Cancro mata menos nos países que gastam mais em saúde

Portugal tem a despesa mais baixa dos países da Europa ocidental
30 de setembro de 2013 - 11h55



A mortalidade por cancro é menor nos países da União Europeia com maior despesa na área da saúde, especialmente em casos de cancro da mama, revela um estudo apresentado no sábado no Congresso Europeu de Cancro 2013, em Amesterdão.



Nos países em que o Governo gasta em saúde menos de 2000 dólares anuais por pessoa (1500 euros), como a Roménia, a Polónia e a Hungria, cerca de 60% dos doentes morre após o diagnóstico de cancro, enquanto nos que despendem entre 2500 e 3000 dólares (1800 a 2200 euros), como Portugal, Espanha e Reino Unido a mortalidade ronda os 40 a 50 por cento. Entre os países da Europa ocidental, Portugal tem o gasto per capita mais baixo: 2690 dólares, cerca de 1990 euros.

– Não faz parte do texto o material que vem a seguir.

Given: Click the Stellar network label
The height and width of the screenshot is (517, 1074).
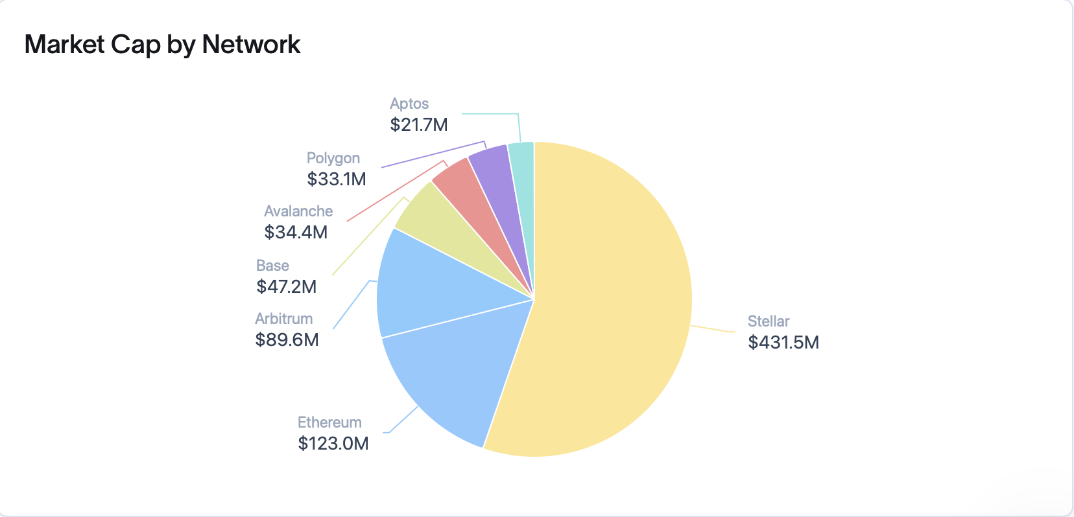Looking at the screenshot, I should (x=768, y=321).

Em França, na Bélgica e na Alemanha, com um gasto acima dos 4000 dólares (perto dos 3000 euros), a mortalidade está abaixo dos 40%. Segundo os autores do estudo, citados pela agência noticiosa EFE, a riqueza e o investimento na área da saúde estão associados tanto à incidência de cancro como também à mortalidade causada por esta doença. O trabalho foi também publicado neste sábado na revista científica especializada “Annals of Oncology”.

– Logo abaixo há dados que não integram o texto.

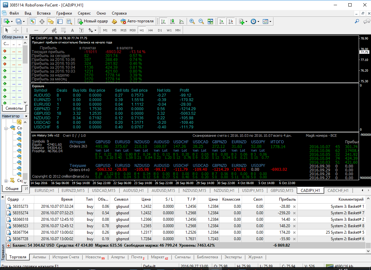Image resolution: width=371 pixels, height=270 pixels.
Task: Zoom out of the chart
Action: click(x=201, y=21)
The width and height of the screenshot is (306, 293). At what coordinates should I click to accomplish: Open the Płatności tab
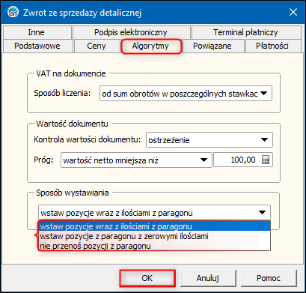coord(272,46)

Discrepância na Europa, sugere estudo



Um dos autores, o oncologista brasileiro Felipe Ades, sublinha que quanto mais dinheiro se destina à saúde menor é o número de mortes após o diagnóstico de um cancro e que esta relação é “mais evidente” no caso do cancro da mama.

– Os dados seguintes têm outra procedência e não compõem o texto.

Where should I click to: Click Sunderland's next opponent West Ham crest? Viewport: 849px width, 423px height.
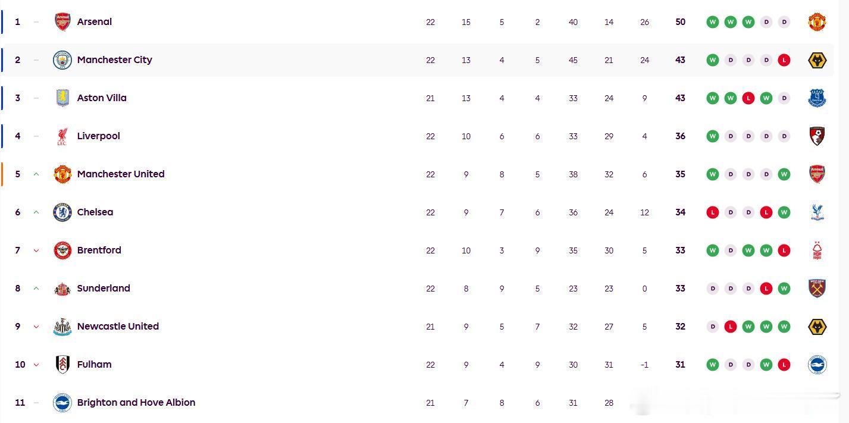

Os investigadores observam ainda que, apesar de todas as iniciativas para harmonizar as políticas de saúde, existe uma “diferença significativa” entre a despesa pública e a incidência de cancro nos 27 Estados da União Europeia. Essas discrepâncias são ainda mais claras entre os países europeus de leste e os ocidentais.



O estudo sugere que a existência de um maior número de programas de triagem neste último grupo permite detetar mais casos de cancro nas fases precoces.